EXERCISE REQUIREMENTS »
Lines before the one containing "Terahertz Devices (496, 375)" are left out; return that line and every line after it exactly, through the end of the data below.

RECORDS FOR PROCESSING »
Start of Block

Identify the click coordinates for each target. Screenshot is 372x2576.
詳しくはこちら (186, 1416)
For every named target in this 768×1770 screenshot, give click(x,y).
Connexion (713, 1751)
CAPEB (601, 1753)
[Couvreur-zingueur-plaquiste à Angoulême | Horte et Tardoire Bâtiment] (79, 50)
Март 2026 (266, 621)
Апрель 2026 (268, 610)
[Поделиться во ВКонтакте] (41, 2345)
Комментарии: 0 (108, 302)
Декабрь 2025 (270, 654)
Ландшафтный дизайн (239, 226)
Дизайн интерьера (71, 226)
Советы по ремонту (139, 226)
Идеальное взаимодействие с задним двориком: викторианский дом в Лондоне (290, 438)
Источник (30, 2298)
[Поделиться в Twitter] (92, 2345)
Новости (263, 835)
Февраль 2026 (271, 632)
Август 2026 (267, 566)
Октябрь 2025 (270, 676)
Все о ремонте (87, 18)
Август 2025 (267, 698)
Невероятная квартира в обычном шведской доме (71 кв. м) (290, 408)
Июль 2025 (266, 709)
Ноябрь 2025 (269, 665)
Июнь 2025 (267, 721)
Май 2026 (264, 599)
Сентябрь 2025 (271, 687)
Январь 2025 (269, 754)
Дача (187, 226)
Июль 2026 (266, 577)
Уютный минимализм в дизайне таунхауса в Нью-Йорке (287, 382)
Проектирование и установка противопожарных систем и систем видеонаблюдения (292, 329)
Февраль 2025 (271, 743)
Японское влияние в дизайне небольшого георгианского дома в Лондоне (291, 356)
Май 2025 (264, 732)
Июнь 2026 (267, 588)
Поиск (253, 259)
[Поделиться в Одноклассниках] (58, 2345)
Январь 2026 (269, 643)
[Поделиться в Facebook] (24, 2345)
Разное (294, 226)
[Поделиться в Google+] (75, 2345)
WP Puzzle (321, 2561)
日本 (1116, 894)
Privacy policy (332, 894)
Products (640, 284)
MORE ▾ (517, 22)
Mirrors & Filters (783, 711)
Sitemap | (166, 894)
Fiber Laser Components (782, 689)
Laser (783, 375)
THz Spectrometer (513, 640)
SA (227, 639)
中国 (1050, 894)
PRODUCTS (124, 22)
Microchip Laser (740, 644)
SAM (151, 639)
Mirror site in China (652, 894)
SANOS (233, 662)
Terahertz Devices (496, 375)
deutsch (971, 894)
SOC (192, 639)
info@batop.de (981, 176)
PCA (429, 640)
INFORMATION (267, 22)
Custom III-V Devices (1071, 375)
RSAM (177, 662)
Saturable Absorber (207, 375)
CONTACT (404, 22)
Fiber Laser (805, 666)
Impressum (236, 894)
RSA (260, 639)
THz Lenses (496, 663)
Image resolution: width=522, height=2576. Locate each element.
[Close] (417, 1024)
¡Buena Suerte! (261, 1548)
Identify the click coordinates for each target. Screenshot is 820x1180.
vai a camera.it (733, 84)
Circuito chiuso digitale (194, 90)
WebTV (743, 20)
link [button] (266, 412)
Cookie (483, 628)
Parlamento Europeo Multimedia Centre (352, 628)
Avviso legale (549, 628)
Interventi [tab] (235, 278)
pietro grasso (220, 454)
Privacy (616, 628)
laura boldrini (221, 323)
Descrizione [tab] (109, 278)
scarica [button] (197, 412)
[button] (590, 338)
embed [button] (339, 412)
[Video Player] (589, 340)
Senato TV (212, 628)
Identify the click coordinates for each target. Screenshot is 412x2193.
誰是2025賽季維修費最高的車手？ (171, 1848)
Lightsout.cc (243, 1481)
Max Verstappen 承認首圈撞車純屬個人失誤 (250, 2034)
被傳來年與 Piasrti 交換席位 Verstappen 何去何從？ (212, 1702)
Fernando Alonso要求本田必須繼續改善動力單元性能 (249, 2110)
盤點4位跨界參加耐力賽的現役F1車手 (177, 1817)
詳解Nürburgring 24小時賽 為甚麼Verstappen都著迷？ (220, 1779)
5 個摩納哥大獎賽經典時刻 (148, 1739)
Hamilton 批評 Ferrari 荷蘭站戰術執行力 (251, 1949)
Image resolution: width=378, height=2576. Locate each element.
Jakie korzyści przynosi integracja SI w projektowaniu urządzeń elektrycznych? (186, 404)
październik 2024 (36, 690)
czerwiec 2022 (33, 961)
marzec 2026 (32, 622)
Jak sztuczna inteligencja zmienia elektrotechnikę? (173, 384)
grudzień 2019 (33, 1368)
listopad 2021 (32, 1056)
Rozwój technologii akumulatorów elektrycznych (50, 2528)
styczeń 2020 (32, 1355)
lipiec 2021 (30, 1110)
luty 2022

End of Block

SOLUTION »
Terahertz Devices (496, 375)
deutsch (971, 894)
SOC (192, 639)
info@batop.de (981, 176)
PCA (429, 640)
INFORMATION (267, 22)
Custom III-V Devices (1071, 375)
RSAM (177, 662)
Saturable Absorber (207, 375)
CONTACT (404, 22)
Fiber Laser (805, 666)
Impressum (236, 894)
RSA (260, 639)
THz Lenses (496, 663)
Image resolution: width=522, height=2576. Locate each element.
[Close] (417, 1024)
¡Buena Suerte! (261, 1548)
Identify the click coordinates for each target. Screenshot is 820x1180.
vai a camera.it (733, 84)
Circuito chiuso digitale (194, 90)
WebTV (743, 20)
link [button] (266, 412)
Cookie (483, 628)
Parlamento Europeo Multimedia Centre (352, 628)
Avviso legale (549, 628)
Interventi [tab] (235, 278)
pietro grasso (220, 454)
Privacy (616, 628)
laura boldrini (221, 323)
Descrizione [tab] (109, 278)
scarica [button] (197, 412)
[button] (590, 338)
embed [button] (339, 412)
[Video Player] (589, 340)
Senato TV (212, 628)
Identify the click coordinates for each target. Screenshot is 412x2193.
誰是2025賽季維修費最高的車手？ (171, 1848)
Lightsout.cc (243, 1481)
Max Verstappen 承認首圈撞車純屬個人失誤 (250, 2034)
被傳來年與 Piasrti 交換席位 Verstappen 何去何從？ (212, 1702)
Fernando Alonso要求本田必須繼續改善動力單元性能 (249, 2110)
盤點4位跨界參加耐力賽的現役F1車手 (177, 1817)
詳解Nürburgring 24小時賽 為甚麼Verstappen都著迷？ (220, 1779)
5 個摩納哥大獎賽經典時刻 (148, 1739)
Hamilton 批評 Ferrari 荷蘭站戰術執行力 (251, 1949)
Image resolution: width=378, height=2576. Locate each element.
Jakie korzyści przynosi integracja SI w projektowaniu urządzeń elektrycznych? (186, 404)
październik 2024 (36, 690)
czerwiec 2022 (33, 961)
marzec 2026 (32, 622)
Jak sztuczna inteligencja zmienia elektrotechnikę? (173, 384)
grudzień 2019 (33, 1368)
listopad 2021 (32, 1056)
Rozwój technologii akumulatorów elektrycznych (50, 2528)
styczeń 2020 (32, 1355)
lipiec 2021 (30, 1110)
luty 2022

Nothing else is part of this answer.